Dear Lord, but this is going to be bloody: "Last week the information Tony Podesta was giving was the divorce complaint he had filed in D.C. Court against his wife Heather. The hands receiving that information belonged to a gossip columnist for the Washington Post, who made the “informed decision” to report on it. Later in the day Heather, who is also a lobbyist, informed the Post the text of her counter-suit. It published a follow-up."
...OK. I know that most of my readers are kindly people, who feel that people's private lives are their private lives. Your instinctive reaction to this will be to move slightly away from the monitor screen. Your forehead will slightly furrow; your eye muscles will tighten. At the top of your forebrain will dart the thought Divorces are scary things; people who are afflicted with them should be given space. In short, you will automatically not want to pursue this story further. And that's a good thing! That's proper behavior.
However, Tony Podesta and Heather Miller
Podesta don't actually want their privacy. They are, in fact, waging their divorce rather publicly, complete with data dumps to the gossip columns and PR campaigns: as Matthew Continelli of the Washington Free Beacon noted in the first link above - and he did so with no little fascination - DC lobbyists apparently divorce in the same way that they do any other business-related activity; to wit, they start out by seizing the media narrative by any means necessary. And with not much care for who else gets caught in the blast radius.
The basic facts of the case are almost irrelevant: older man, younger woman, disputes over who owns what and who gave who a job, and perhaps a whiff of adultery. What makes this fascinating is that the two are over-sized players in DC's political arena: Heather Miller is a hardcore lobbyist (who is about to go in full Woman Done Wrong By Horrible Husband mode) and Tony Podesta... well, pretty much the same, except that he's also got his brother John's Center for American Progress to run interference for him. It's promising to be the kind of divorce that makes people grateful that there are no kids involved, because there is a lot of money involved, a lot of acrimony over how it's to be divided up - and a lot of stuff that you can't just split in half, like art and foreign villas*.

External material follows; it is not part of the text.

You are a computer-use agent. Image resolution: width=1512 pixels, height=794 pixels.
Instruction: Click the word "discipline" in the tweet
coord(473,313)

Oh, yes, there's money in being a DC lobbyist. Quite a bit of it. Continelli, again:
As government expands, extending its reach to every aspect of business, every sector of the economy, private citizens and corporations require sherpas to lead them through the mountains of regulations and tax provisions, to discover exemptions and special favors and other forms of relief or favoritism to improve the bottom line. And who better to act as sherpas than the relatives of the Democrats who impose the regulations and tax provisions in the first place, who better than the lively proprietors of a family business operating in the luxurious and morally uncomplicated world of the caste of limousine liberals who dominate politics, culture, news, and finance.
I imagine that future leaked documents from this divorce - and there are going to be leaked documents - will make for compelling reading. I also suspect that we're going to know a good deal more about the Podestas' lobbying and influence networks by the end of all of this, simply by noting who squawks, and how.
And don't feel guilty about paying attention. This isn't about the end of love. This is about the end of a business venture. And it was one gone into by two people who - again, for strictly business reasons - have made a career out of trying to utterly crush your political opinions and causes. So you don't have to enjoy it, but you should definitely use any information that gets gleaned from the wreck.
The Podesta divorce is going to be *immensely* entertaining to watch go down. http://t.co/w2BmN1CJRE
— Sonny Bunch (@SonnyBunch) April 11, 2014
Moe Lane (crosspost)
PS: This is why people hate Dizzy City, you know. Because these two are hardly unique. Or concentrated on one side of the political aisle, frankly.
*I just want to make sure that people who have donated to, say, the Center for American Progress (yes, CAP has a donation page [safe link]) understand that they're giving already ridiculously rich people more money. Brilliant, folks. Brilliant.